The business reported an operating loss during Q3 last year, but the losses have narrowed this year due to strong sales coming from Blackmores.
In its latest financial results, the company said that normalised operating profit from its health science business climbed 4.8 per cent, turning from a loss of JPY$6.8 bn to JPY$2bn in Q3 this year.
Revenue from the health science business also increased 51.9 per cent from JPY$69.2 bn (US$449.89m) to JPY$105.1 bn (US$683.28m)
“Loss in the [Health Science Business] segment narrowed due to profit contribution from Blackmores,” said the company.
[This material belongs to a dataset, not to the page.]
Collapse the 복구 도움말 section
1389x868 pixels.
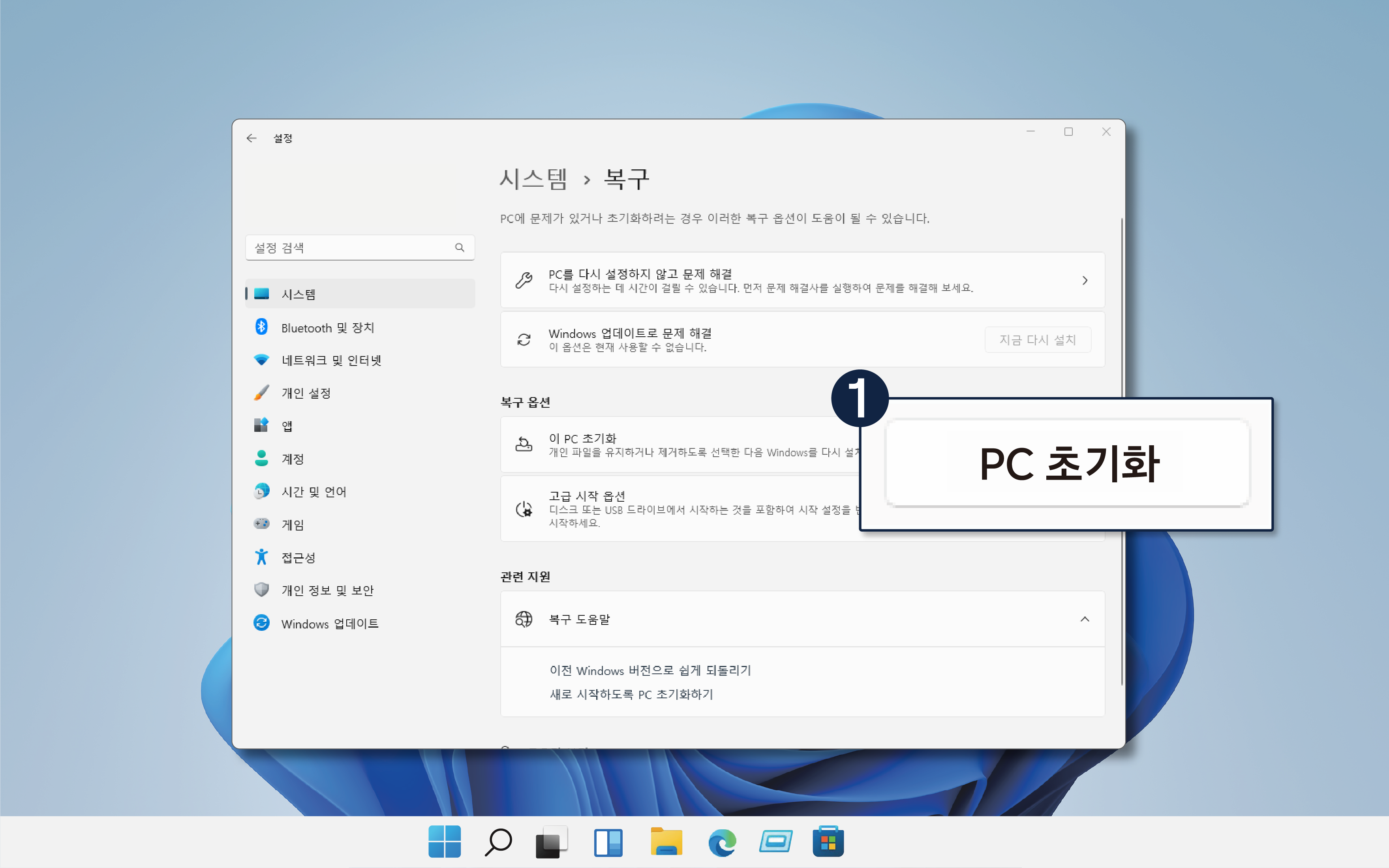[1084, 619]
Blackmores, which was acquired by Kirin last August, saw its revenue jumped 218.5 per cent from JPY$16 bn (US$104.02m) to JPY$50.9 bn (US$330.91m).
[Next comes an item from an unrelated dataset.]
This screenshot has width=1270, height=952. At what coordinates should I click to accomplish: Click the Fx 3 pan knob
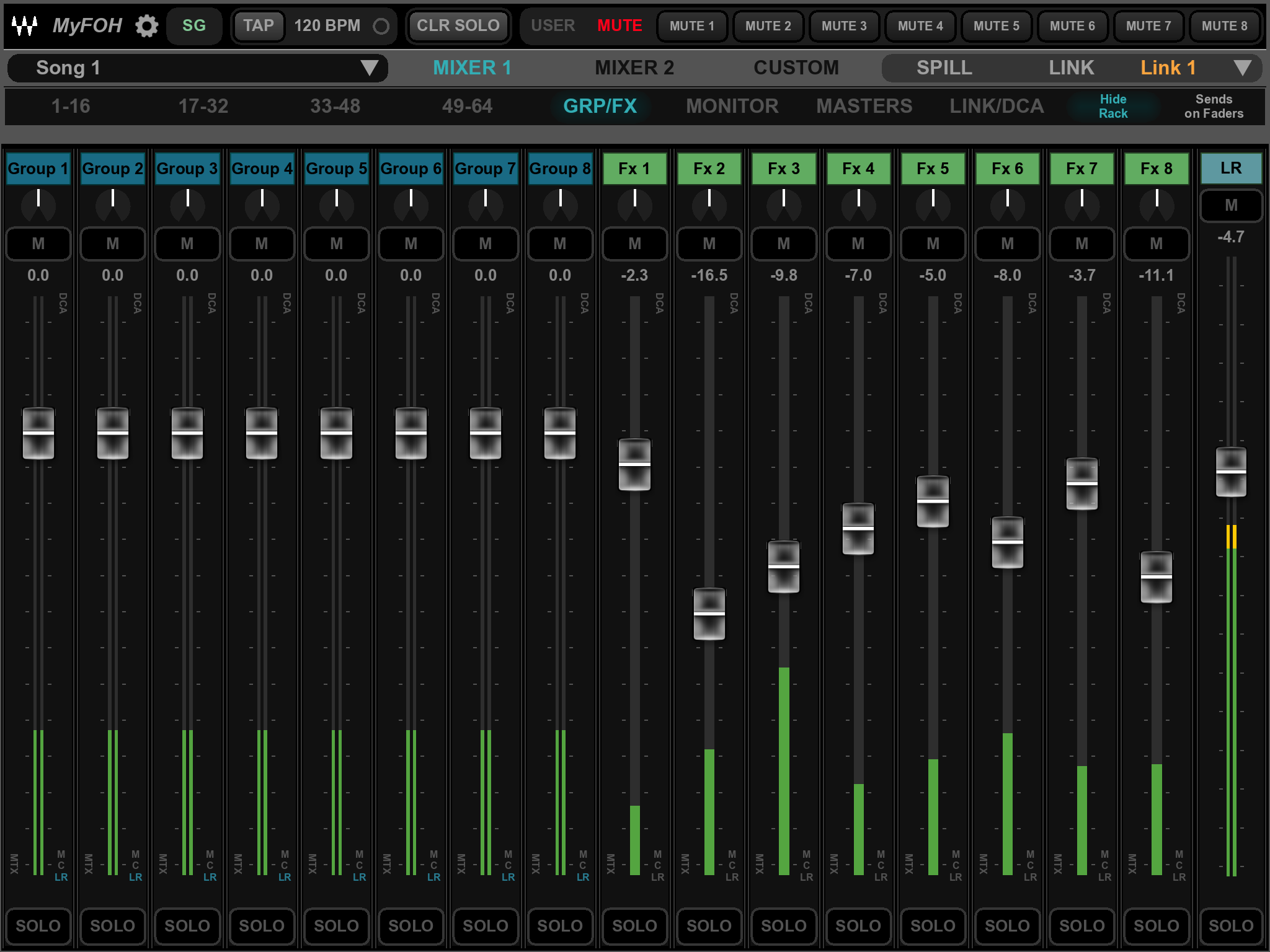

Normalised operating profit from Blackmores also went up from JPY$0.6bn (US$3.9m) to JPY$4.4 bn (US$28.6m) – up 677.9 per cent.
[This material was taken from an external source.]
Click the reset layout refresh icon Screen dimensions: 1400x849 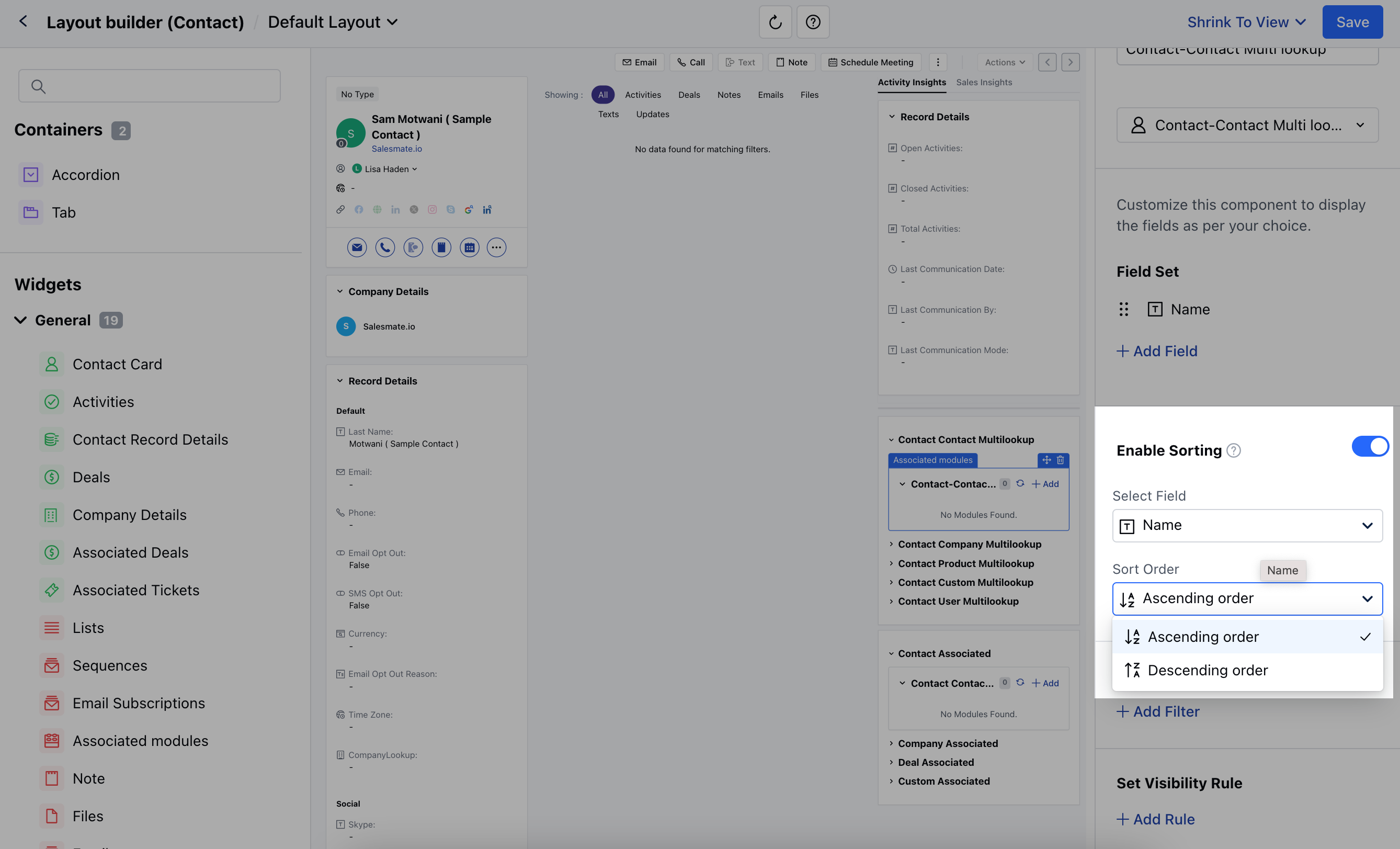[775, 22]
Health science ingredients arm Kyowa Hakko Bio saw revenue slightly down by 0.6 per cent from JPY$38.1bn (US$247.70m) to JPY$37.9bn (US$246.49m).
Normalised operating profit from Kyowa Hakko Bio went up from a loss of JPY$5.1bn (US$33.16m) to a loss of 4.3bn (US$27.96m).
It should be noted that the results this time round only included sales and profit performance from Blackmores and Kyowa Hakko Bio.
Performance of FANCL will only be reported from Q4 this year as the company was only acquired in the midst of Q3 during September.
Prior to Blackmores’ acquisition, Kirin’s health science business consisted of functional beverages and supplements, as well as Kyowa Hakko Bio, which has been suffering from factors such as lower-than-expected amino acids sales.
Blackmores sees strong growth in Australia
Blackmores reported good performance in Australia and New Zealand, with its revenue in Q3 up 4.6 per cent from AUD$217m (US$142.62m) to AUD$227m (US$149.19m).
This was led by strong growth in the practitioner-only brand BioCeuticals and increase in price from April.
Revenue from China went up 11.6 per cent from AUD$137m (US$90m) to AUD$153m (US$100.56m).
However, the company said that its growth in China has been affected by economic changes, as well as termination of contracts with some Australia export distributors temporarily impacting sales results in Q3.
In South East Asia, revenue was down 8.2 per cent from AUD$132m (US$86.75m) to AUD$121m (US$79.52m).
“Blackmores is progressing as expected in Australia and Southeast Asia. However, sales growth in China is slower due to a deteriorating market environment. Nonetheless, we expect to achieve the total Normalised OP (Operating Profit) in this segment forecasted in Q2,” said Hiroaki Takaoka, senior executive officer and general manager of the Corporate Strategy Department.
Continue to drive profitability via health science
Kirin said it would continue to drive profitability through its health science products, especially since Japan’s non-alcoholic beverage market continued to face intense competition.
One of the challenges faced by its non-alcoholic beverage business, is the continued commoditisation of the green tea market.
Overall, Kirin’s Q3 total revenue was JPY$1699.7bn (US$11bn), up 9.8 per cent.
Profit attributed to owners of the company was down 5.5 per cent from JPY$83.9 bn (US$542.17m) to JPY$79.3 bn (US$512.44m).
Takaoka added that a presentation session would be held on December 18th to discuss growth strategy for the Health Science Business.
Impact of red yeast rice on FANCL greater than anticipated
The performance of FANCL, which was acquired in September, will be incorporated from October.
The company said that FANCL’s sales have suffered from Kobayashi Pharmaceutical’s red yeast rice saga which has in fact, affected the entire health supplements sector in Japan.
“Sales from April to September decreased by -4 per cent YoY, and operating income decreased by approximately -20 per cent because of FANCL’s performance being affected by the red yeast rice issue than initially anticipated and the decision to not chase temporary sales increase through short-term promotions,” said Takaoka.